Using Side Effect Attributes - VictoryWangCN/soot GitHub Wiki

This note explains how to use Soot annotation options to add side-effect attributes in class files and how these attributes can be used in JIT or ahead-of-time compilers.

Side-Effects

Side-effect analysis provides an approximation of the set of memory locations that each instruction may read or write. This analysis can optimize code by eliminating redundant loads and stores. It has been observed in the past for languages such as Modula-3, C or Java that the use of side-effect information in compilers does have a significant impact on performance.

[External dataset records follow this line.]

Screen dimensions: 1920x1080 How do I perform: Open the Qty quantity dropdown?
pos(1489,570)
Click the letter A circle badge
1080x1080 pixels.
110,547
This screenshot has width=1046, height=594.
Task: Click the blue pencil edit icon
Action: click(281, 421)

Soot can perform static analyses for computing side-effect information with different levels of precision. The simplest, least precise side-effect analysis computed in Soot uses Class Hierarchy Analysis (CHA) for an approximation of the call graph and method summaries of fields read and written. More precise (though more expensive) side-effect analyses make use of call graph and points-to information computed by Spark. The results of these analyses can then be encoded in class files as attributes, and ahead-of-time or JIT compilers can use it to improve optimizations such as common sub-expression elimination, load elimination, dead store removal and loop-invariant code motion.

Soot also supports user-defined attributes. The process of adding new analyses and attributes is documented in Adding attributes to class files via Soot.

Annotation Options for Side-Effects in Soot

Options

Soot has a command-line option -annot-side-effect to annotate class files with side-effect attributes. Since a side-effect analysis requires a call-graph, options whole-program mode (-w) and application mode (-app) must also be specified. These three options are required to perform Soot's simplest side-effect analysis, which we call CHA.

More precise side-effect analyses that make use of points-to analysis can be computed using various Spark options such as on-fly-cg and field-based. When on-fly-cg is true, the call graph is computed on the fly (otf) as the points-to analysis is performed. When it is false, it is computed ahead-of-time (aot) using CHA. The field-based option specifies whether the points-to analysis is field-based (fb) or field-sensitive (fs). A description of the different Spark options can be found in Ondrej Lhotak's M.Sc. thesis and in the Soot Phase Options document.

The figure below gives an overview of the relative precision of the variations, with precision increasing from bottom to top.

Figure 1: Relative Precision of Analysis Variations 1#1

  • -w -app -annot-side-effect With these options enabled, a simple side-effect analysis is computed using a CHA call graph and method field read/write summaries are built. No points-to analysis is performed to differentiate fields from different objects. Side-effect information is then annotated in class files attributes.

  • -p cg.spark enabled -annot-side-effect The analysis uses Spark to compute points-to analysis. By default it builds the call graph on-the-fly using points-to information and performs a field-sensitive analysis. Side-effect information is then computed using the points-to analysis, and encoded in class files.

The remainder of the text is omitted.